Studio album by Miles Davis
- Released: 1954
- Recorded: April 29, 1954
- Studio: Van Gelder (Hackensack)
- Genre: Jazz
- Length: 21:38
- Label: Prestige
- Producer: Bob Weinstock

Miles Davis chronology
| Miles Davis Quartet (1954) | Miles Davis All Star Sextet (1954) | Classics in Jazz: Miles Davis (1954) |

= Miles Davis All Star Sextet =

Miles Davis All Star Sextet (PRLP 182) is a 10 inch LP album by Miles Davis, released in 1954 by Prestige Records. The two side-long tracks were recorded at Rudy Van Gelder's Studio, Hackensack, New Jersey, April 29, 1954.

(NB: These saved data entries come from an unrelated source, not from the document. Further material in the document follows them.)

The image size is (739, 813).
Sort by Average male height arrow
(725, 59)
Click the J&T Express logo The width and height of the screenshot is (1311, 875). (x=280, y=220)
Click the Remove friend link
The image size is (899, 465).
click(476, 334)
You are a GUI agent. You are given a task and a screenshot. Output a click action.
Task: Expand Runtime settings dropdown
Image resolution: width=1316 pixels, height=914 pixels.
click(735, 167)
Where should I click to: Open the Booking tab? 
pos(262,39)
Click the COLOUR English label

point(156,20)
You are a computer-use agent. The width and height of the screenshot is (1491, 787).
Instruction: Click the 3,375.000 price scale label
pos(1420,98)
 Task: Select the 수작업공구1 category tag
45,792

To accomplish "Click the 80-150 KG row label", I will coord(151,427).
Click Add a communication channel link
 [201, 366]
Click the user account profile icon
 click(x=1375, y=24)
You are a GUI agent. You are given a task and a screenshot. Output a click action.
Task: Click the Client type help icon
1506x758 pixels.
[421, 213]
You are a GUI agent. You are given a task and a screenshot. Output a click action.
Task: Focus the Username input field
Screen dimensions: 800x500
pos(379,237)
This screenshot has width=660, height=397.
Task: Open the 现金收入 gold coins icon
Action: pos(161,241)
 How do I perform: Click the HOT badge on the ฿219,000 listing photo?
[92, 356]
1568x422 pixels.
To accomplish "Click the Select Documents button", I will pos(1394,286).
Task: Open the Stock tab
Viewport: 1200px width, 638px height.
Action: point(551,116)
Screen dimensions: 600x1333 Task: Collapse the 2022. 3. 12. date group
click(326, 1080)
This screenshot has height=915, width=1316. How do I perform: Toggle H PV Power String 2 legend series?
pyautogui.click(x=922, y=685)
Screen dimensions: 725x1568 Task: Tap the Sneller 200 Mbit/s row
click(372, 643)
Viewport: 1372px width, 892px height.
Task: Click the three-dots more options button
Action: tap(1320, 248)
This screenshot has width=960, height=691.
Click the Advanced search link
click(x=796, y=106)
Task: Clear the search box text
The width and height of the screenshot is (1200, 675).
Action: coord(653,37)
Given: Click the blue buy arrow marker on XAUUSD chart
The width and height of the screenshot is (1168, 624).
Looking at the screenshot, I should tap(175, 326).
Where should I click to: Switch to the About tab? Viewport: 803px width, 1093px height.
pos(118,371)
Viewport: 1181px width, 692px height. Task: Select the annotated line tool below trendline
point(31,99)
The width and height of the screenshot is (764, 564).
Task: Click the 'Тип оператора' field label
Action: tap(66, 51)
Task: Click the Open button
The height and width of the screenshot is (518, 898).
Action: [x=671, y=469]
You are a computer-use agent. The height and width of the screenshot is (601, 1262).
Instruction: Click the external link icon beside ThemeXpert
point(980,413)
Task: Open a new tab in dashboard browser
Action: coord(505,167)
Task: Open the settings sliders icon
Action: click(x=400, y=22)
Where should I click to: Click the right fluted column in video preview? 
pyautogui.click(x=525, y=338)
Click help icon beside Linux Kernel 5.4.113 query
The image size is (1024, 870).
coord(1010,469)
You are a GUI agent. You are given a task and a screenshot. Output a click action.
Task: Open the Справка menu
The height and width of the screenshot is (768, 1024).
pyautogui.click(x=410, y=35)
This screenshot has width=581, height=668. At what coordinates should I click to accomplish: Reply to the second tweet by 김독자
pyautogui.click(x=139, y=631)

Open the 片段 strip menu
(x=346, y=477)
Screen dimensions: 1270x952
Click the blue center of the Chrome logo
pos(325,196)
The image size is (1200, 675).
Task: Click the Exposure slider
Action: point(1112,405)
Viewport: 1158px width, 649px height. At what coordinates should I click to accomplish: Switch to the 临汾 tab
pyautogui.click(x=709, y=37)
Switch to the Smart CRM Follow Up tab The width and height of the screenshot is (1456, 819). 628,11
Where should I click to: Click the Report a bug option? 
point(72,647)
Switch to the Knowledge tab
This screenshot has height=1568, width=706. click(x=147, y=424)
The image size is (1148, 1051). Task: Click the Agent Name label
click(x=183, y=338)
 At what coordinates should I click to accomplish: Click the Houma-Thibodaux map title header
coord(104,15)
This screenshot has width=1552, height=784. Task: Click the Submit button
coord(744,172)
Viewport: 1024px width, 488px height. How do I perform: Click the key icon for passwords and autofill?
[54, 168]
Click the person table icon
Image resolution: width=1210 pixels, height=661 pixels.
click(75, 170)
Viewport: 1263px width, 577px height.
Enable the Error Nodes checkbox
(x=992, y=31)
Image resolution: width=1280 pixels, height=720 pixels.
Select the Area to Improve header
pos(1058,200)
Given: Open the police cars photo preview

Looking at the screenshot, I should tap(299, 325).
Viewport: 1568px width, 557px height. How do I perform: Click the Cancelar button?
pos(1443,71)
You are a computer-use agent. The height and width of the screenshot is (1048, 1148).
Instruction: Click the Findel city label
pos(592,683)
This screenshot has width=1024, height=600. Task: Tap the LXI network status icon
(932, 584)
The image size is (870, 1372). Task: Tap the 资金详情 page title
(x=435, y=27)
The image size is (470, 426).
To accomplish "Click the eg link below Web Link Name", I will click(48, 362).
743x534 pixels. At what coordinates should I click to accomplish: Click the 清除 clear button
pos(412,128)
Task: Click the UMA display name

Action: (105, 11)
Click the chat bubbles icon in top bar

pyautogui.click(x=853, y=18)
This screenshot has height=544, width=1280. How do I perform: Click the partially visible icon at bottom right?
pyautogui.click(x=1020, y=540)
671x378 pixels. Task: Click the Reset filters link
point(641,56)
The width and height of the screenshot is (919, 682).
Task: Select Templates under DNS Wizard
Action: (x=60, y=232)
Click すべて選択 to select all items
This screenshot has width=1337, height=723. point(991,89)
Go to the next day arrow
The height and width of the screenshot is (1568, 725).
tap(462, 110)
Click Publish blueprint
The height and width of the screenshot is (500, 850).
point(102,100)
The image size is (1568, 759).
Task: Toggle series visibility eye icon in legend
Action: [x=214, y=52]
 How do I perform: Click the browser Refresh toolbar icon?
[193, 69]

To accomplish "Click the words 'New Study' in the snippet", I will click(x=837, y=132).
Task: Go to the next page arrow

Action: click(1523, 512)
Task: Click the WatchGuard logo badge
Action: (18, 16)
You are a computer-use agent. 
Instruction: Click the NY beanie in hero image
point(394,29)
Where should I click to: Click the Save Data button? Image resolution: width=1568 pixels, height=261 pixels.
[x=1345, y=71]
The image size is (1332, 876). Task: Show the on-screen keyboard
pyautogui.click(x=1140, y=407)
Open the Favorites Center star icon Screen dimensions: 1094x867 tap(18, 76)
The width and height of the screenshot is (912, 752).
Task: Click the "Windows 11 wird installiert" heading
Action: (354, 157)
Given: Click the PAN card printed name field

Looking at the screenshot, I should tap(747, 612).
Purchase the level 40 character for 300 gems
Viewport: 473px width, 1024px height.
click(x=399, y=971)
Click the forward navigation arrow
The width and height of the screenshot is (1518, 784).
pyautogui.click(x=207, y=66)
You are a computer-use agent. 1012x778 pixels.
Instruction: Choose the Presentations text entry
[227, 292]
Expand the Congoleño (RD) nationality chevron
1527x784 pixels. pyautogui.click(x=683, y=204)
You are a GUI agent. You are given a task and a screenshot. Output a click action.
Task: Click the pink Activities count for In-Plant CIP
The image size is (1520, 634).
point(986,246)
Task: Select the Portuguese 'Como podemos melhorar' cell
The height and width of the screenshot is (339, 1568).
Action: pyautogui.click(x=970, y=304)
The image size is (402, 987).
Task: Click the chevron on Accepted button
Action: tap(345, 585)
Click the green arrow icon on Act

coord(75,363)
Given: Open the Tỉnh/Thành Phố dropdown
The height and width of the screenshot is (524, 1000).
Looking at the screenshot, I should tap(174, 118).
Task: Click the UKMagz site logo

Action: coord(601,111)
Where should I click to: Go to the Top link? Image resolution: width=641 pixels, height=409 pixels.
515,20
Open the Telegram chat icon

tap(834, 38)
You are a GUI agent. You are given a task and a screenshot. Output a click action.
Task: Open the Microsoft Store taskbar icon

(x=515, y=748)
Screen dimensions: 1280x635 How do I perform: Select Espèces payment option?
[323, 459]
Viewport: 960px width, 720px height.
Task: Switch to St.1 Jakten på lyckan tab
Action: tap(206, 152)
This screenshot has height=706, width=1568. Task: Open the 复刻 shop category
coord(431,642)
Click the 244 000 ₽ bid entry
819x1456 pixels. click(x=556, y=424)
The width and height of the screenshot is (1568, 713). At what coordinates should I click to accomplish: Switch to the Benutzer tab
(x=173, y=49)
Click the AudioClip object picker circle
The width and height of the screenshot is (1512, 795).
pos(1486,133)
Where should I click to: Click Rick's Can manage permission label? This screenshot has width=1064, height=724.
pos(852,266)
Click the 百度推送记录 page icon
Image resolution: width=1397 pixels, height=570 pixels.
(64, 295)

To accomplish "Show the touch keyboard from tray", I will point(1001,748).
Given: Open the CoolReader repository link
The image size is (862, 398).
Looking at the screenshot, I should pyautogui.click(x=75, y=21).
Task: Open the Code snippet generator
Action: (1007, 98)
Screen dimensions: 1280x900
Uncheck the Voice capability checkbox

Davis claimed in his autobiography that the release of this material turned his "whole life and career around", along with Capitol Records' release around the same time of the Birth of the Cool tracks in LP form, which made the critics notice him once again. Davis goes on to describe the goal of this recording: to return to "the fire and improvisation of bebop", but combined with a more forward looking funky kind of blues. Davis says the concepts were worked out in Horace Silver's room at the Arlington Hotel. J.J. Johnson and Lucky Thompson provided a big horn sound, on top of Silver's funky piano and Clarke’s "bad rhythms" behind on the drums. When the recording was complete, all involved, including Bob Weinstock and Van Gelder, knew they had achieved something good.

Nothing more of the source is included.